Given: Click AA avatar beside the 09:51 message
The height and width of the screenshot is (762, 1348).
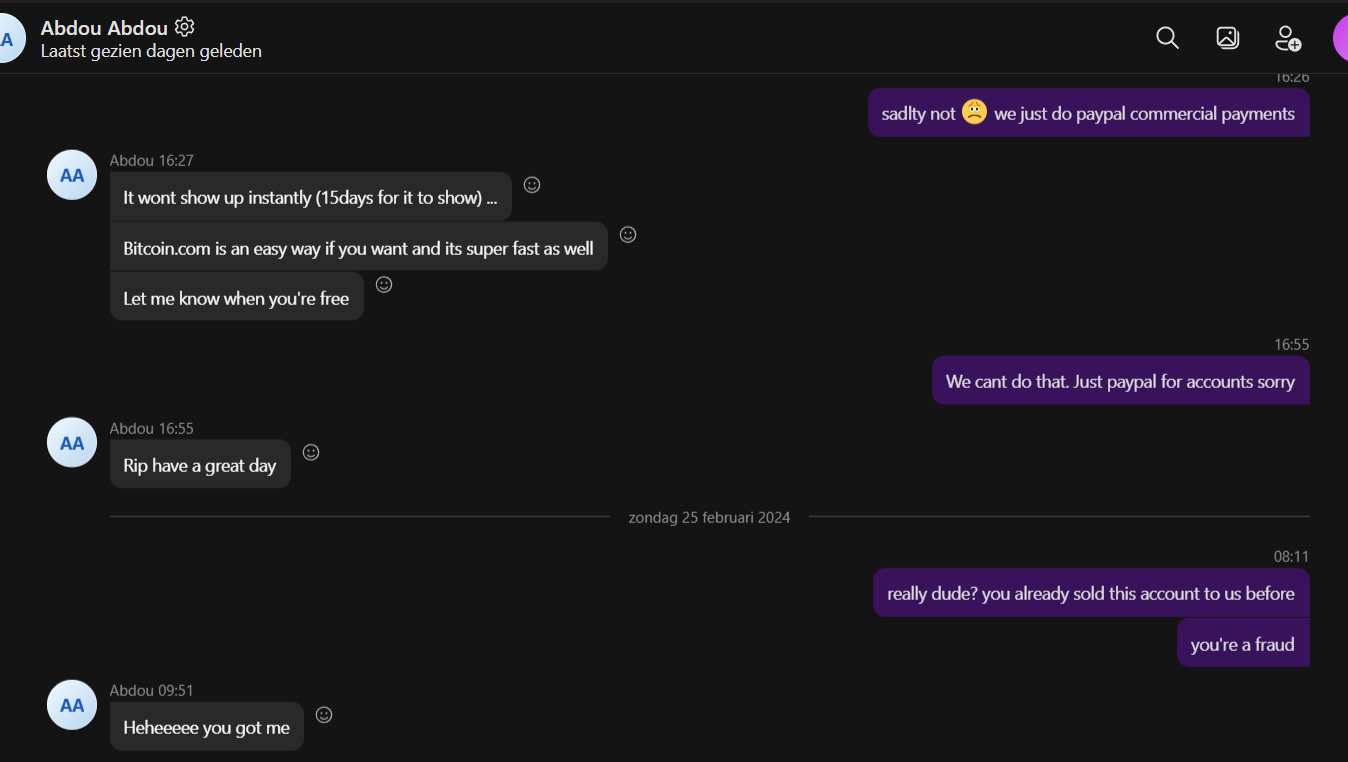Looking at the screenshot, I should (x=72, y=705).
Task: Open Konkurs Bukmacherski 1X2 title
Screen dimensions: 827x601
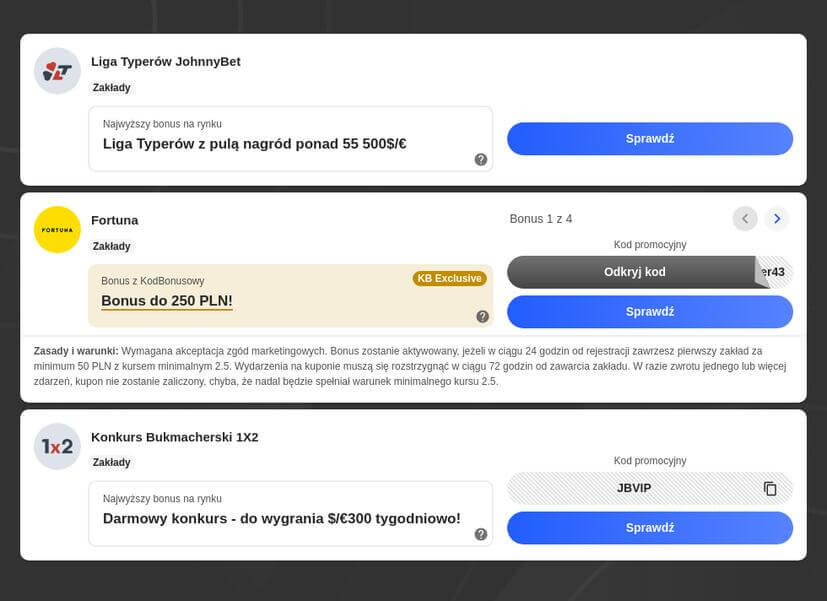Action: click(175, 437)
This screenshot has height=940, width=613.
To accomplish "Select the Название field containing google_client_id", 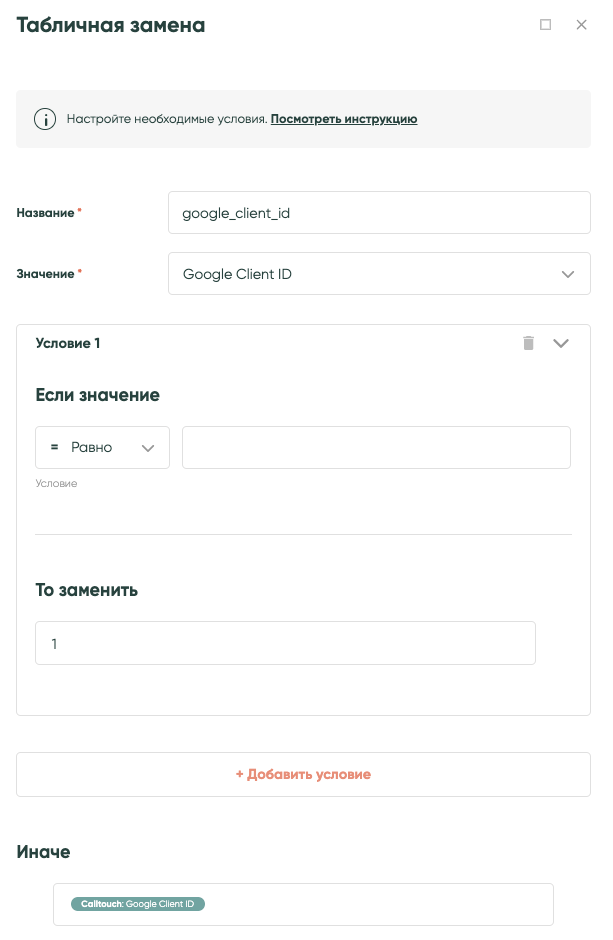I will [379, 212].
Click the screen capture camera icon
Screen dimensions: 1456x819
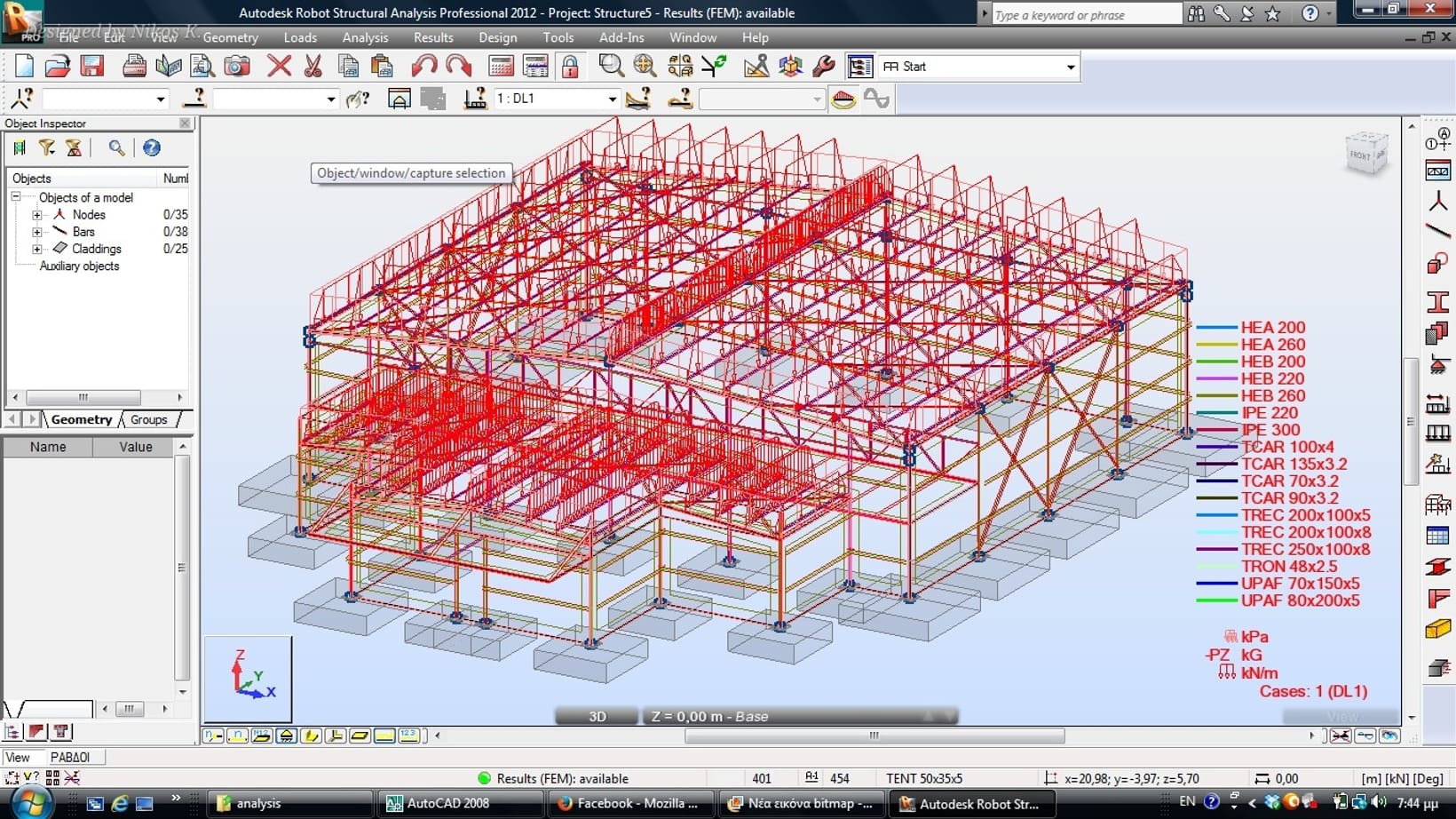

========================================================================

With pictures left out, extract the lines from the one containing "Click the screen capture camera icon" to the end of the material above, both included, exactly as written.

Click the screen capture camera icon
Screen dimensions: 1456x819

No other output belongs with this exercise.